Ahead of the “bloodbath” that is rumored to begin later in July at Microsoft, a new report indicates that the company has also taken other steps to curtail spending. In a recent episode of The Business of Video Games podcast (via Day One), Shams Jorjani, CEO of Helldivers 2 developer Arrowhead Game Studios, implied that Xbox has frozen deals for third-party games on its Game Pass subscription service.
Referring to details that he was told during the First Playable industry event in Italy, Jorjani recalls being told about the current Game Pass deal involving developers and publishers getting “the rug pulled out from under them.” Noting that he doesn’t think this to be the end of Game Pass by any means, Jorjani said that Xbox leadership is likely trying to figure things out for now.
“I was at a trade show in Italy, had some nice lunches, some nice dinners with industry colleagues, and word on the street was that loads of people who were in the frame for Game Pass deals, i.e., you know, nothing was inked yet, but the deals were in advanced discussions.
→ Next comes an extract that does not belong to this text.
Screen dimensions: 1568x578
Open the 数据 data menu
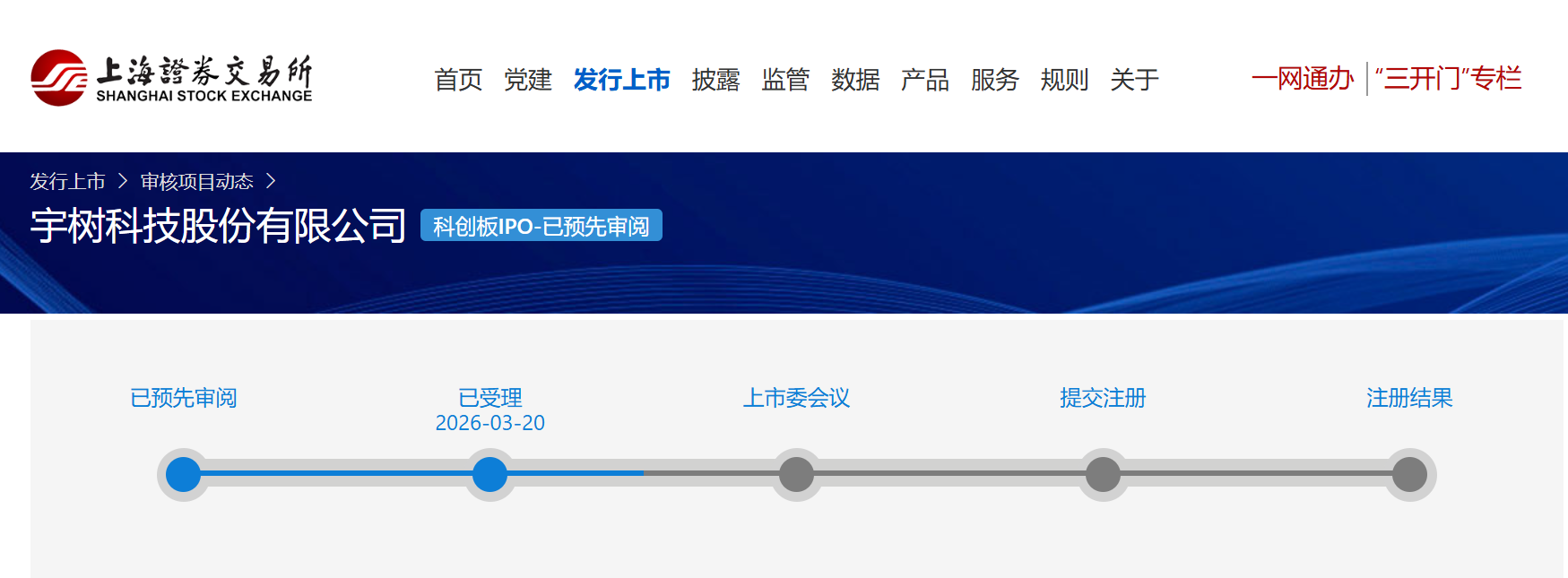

Everybody got the rug pulled out from under them,” recalled Jorjani.
“What does that mean? I mean, I think what that means is that I don’t think Game Pass is over. I mean, given that, the new incoming leadership have talked a lot about Game Pass and talked about…”
“I think they’re figuring it out. That’s my read anyway. But yeah, for the time being, it seems like Game Pass deal. Like we just did one at Kaboodle earlier in the year, and I get the feeling that it might have been one of the last ones that did.”
Game Pass has been a source of issues for Xbox since the company announced price hikes last year. While it announced earlier this year that it was lowering the prices at the expense of not bringing Call of Duty titles to the service on launch day, a report by Bloomberg’s Jason Schreier indicates that the upcoming layoffs across the division might have been inadvertently fuelled by its need to populate the subscription service.
In a video, Schreier discussed how studios like Compulsion Games and Double Fine were encouraged to develop small-scale games that would help make Game Pass feel like a more attractive service. However, with Xbox’s more recent moves, he said that Microsoft is now essentially punishing studios simply for following orders.
“A lot of these studios made plenty of their own mistakes, but in a lot of ways they’re being punished today for following orders,” Schreier said. “For listening to what they were told a few years ago. And that is just a shame, and what is going to happen is pretty brutal. The word bloodbath has been thrown around among people I talk to who know about what’s going to happen. It’s going to be bad.”
The subscription service has also faced criticism from Moon Studios head Thomas Mahler, who said that it could have worked out well if Microsoft didn’t “slop out mediocre content like a factory.”